PROMPT — Every single line below has to be printed once more, exactly.

PROVIDED INFORMATION —
....................
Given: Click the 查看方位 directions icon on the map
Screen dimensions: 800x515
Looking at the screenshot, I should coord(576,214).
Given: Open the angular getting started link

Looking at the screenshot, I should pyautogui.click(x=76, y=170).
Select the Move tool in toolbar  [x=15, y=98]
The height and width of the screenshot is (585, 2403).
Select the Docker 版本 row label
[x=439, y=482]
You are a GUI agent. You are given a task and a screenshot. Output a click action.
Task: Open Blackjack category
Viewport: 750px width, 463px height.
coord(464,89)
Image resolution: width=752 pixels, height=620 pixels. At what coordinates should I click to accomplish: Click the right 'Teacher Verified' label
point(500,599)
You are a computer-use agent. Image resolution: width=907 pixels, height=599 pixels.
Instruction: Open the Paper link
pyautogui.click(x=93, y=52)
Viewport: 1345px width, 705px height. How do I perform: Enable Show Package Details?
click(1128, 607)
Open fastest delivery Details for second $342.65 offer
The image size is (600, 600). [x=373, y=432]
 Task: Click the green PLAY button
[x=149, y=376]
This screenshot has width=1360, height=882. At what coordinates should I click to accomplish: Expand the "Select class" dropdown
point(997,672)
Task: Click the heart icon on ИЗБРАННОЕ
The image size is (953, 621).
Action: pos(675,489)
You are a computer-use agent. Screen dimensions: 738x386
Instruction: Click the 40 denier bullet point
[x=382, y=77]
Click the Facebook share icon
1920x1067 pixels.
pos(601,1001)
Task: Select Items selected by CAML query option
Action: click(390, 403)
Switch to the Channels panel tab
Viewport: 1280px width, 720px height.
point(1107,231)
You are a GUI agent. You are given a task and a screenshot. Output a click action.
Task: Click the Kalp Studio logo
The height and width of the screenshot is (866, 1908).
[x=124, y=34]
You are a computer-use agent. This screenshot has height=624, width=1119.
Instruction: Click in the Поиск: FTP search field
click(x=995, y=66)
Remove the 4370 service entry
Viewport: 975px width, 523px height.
....................
RESULT FOR THIS TASK —
Given: Click the 查看方位 directions icon on the map
Screen dimensions: 800x515
Looking at the screenshot, I should coord(576,214).
Given: Open the angular getting started link

Looking at the screenshot, I should pyautogui.click(x=76, y=170).
Select the Move tool in toolbar  [x=15, y=98]
The height and width of the screenshot is (585, 2403).
Select the Docker 版本 row label
[x=439, y=482]
You are a GUI agent. You are given a task and a screenshot. Output a click action.
Task: Open Blackjack category
Viewport: 750px width, 463px height.
coord(464,89)
Image resolution: width=752 pixels, height=620 pixels. At what coordinates should I click to accomplish: Click the right 'Teacher Verified' label
point(500,599)
You are a computer-use agent. Image resolution: width=907 pixels, height=599 pixels.
Instruction: Open the Paper link
pyautogui.click(x=93, y=52)
Viewport: 1345px width, 705px height. How do I perform: Enable Show Package Details?
click(1128, 607)
Open fastest delivery Details for second $342.65 offer
The image size is (600, 600). [x=373, y=432]
 Task: Click the green PLAY button
[x=149, y=376]
This screenshot has width=1360, height=882. At what coordinates should I click to accomplish: Expand the "Select class" dropdown
point(997,672)
Task: Click the heart icon on ИЗБРАННОЕ
The image size is (953, 621).
Action: pos(675,489)
You are a computer-use agent. Screen dimensions: 738x386
Instruction: Click the 40 denier bullet point
[x=382, y=77]
Click the Facebook share icon
1920x1067 pixels.
pos(601,1001)
Task: Select Items selected by CAML query option
Action: click(390, 403)
Switch to the Channels panel tab
Viewport: 1280px width, 720px height.
point(1107,231)
You are a GUI agent. You are given a task and a screenshot. Output a click action.
Task: Click the Kalp Studio logo
The height and width of the screenshot is (866, 1908).
[x=124, y=34]
You are a computer-use agent. This screenshot has height=624, width=1119.
Instruction: Click in the Поиск: FTP search field
click(x=995, y=66)
Remove the 4370 service entry
Viewport: 975px width, 523px height.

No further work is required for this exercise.